After suffering three miscarriages and taking fertility medication for six months with no success, Vikki Hamilton was told that IVF is now her last chance for carrying a pregnancy. Devastated, Hamilton started to look for a way to express her emotions before deciding what her next step towards becoming a mom will be. She reached out to Las Vegas based photographer Abbi Fox of Foxy Photography to chronicle her struggles through a photo shoot.
Fox understood her pain all too well. Fox has two beautiful children of her own, but always pictured herself as a mother of four. “When my daughter turned two we said we’d be okay if we got pregnant anytime,” she tells Scary Mommy. After two years of trying to get pregnant with baby number three she had a miscarriage. “After having 2 perfectly healthy pregnancies the doctors couldn’t understand what happened. They did a bunch of tests and they finally found out that I had PCOS.” Due to her irregular ovulation cycle, Fox says she’s pretty much given up on the idea of expanding her family. “While I only had one miscarriage, the pain will be carried with me forever,” she says.
The inspiration for the photos was collaborative. “When Vikki first asked me to do this session I wrote down all the emotions I’ve gone through since the miscarriage. The only thing that I could think of to describe all of the emotions was a tornado,” explains Fox. “There are so many emotions, ups and downs. Sometimes I could find myself sitting on the couch in a trance and I literally felt that my heart was twisting. So the tornado image represents the heart wrenching emotions.”
Because baby books always say a pregnancy that’s four weeks along is the size of a poppy seed, Hamilton sees the poppy as a representation of her personal struggle. All of her pregnancies miscarried very early, thus she’s trying to get beyond the poppyseed. She has a blog, Beyond the Poppyseed, where she talks about her struggles with infertility and her miscarriages.
Fox says she hopes the photos give people a glimpse of the emotions that come with suffering a miscarriage. “You really don’t know what it is like until it happens to you. Sometimes the things people say can be hurtful and you don’t even know it,” she says. “When a woman is told that she cannot have her own children it is the most gut wrenching thing to deal with and there can be a lot of shame and internal struggle with that. To have one or multiple losses sometimes is so hard to overcome. Women who are struggling with this need support and not advice.”

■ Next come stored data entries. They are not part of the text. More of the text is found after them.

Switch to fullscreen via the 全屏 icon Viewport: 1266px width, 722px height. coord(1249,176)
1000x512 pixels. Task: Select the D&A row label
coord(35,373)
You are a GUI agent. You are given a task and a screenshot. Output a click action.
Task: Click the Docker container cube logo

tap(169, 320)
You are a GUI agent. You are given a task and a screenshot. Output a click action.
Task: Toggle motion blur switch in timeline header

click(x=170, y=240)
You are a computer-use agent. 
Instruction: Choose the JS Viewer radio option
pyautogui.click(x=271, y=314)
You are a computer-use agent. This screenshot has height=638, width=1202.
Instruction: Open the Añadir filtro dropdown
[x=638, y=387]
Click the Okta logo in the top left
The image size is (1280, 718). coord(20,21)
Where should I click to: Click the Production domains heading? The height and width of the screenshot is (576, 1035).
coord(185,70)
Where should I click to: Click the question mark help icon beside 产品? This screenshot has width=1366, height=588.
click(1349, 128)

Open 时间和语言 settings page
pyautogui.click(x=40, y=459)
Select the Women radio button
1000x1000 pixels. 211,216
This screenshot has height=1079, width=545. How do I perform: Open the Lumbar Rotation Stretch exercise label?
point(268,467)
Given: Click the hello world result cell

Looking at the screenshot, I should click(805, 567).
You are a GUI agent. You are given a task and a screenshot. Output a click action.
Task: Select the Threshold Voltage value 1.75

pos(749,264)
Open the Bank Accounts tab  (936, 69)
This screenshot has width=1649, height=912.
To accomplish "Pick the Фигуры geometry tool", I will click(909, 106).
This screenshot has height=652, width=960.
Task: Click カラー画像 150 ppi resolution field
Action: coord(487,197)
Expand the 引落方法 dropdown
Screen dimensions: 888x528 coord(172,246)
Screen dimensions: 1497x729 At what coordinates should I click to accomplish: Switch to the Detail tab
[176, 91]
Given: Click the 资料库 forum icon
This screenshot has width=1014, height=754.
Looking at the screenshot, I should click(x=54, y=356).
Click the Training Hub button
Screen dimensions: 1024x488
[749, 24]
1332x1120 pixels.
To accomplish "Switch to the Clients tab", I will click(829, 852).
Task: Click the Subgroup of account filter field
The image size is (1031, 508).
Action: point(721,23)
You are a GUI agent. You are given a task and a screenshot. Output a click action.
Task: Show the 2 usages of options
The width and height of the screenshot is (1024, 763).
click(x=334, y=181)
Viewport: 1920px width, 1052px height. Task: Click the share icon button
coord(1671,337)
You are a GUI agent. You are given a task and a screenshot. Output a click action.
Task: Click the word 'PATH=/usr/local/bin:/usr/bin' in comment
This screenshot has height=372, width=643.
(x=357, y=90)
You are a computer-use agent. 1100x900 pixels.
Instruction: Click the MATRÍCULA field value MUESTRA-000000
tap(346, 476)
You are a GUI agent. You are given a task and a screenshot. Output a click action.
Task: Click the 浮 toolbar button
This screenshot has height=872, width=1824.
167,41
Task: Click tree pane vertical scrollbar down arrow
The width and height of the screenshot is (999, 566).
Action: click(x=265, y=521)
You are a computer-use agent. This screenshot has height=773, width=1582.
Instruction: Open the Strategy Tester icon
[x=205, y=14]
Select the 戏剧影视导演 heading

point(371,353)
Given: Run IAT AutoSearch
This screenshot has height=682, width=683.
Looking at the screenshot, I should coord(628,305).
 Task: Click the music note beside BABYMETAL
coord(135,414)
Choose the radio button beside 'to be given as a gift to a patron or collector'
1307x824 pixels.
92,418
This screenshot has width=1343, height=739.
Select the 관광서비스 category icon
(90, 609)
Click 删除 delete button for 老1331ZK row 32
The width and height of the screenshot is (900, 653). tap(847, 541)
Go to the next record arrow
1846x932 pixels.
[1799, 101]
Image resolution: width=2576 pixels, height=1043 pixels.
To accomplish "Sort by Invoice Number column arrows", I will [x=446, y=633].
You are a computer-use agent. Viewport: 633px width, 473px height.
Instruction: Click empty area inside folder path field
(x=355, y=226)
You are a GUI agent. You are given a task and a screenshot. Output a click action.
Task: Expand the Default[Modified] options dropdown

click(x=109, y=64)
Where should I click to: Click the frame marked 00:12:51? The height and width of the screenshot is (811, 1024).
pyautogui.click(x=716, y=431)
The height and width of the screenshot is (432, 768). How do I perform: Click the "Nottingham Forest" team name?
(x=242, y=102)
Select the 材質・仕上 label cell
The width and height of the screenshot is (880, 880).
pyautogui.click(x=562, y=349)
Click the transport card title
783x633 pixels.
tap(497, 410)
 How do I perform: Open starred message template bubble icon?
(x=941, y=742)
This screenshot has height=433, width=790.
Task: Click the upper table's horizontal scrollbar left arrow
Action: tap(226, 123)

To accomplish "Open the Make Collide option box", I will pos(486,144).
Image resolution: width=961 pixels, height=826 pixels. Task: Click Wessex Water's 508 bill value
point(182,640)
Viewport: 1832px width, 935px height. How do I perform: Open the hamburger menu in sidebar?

One of the photos combines Hamilton’s symbol of her miscarriages, the poppy, with a rainbow to show that she is still waiting for her rainbow baby.
Fox says the photo shoot was an emotional experience for both her and Hamilton. “There were times that we just walked to the next spot in complete silence. I cried a few times during and about a dozen times while editing,” she says. “It was very therapeutic and sad at the same time. I know that I was meant for doing this type of work. Even when the stories are tough, it is my job to tell them.”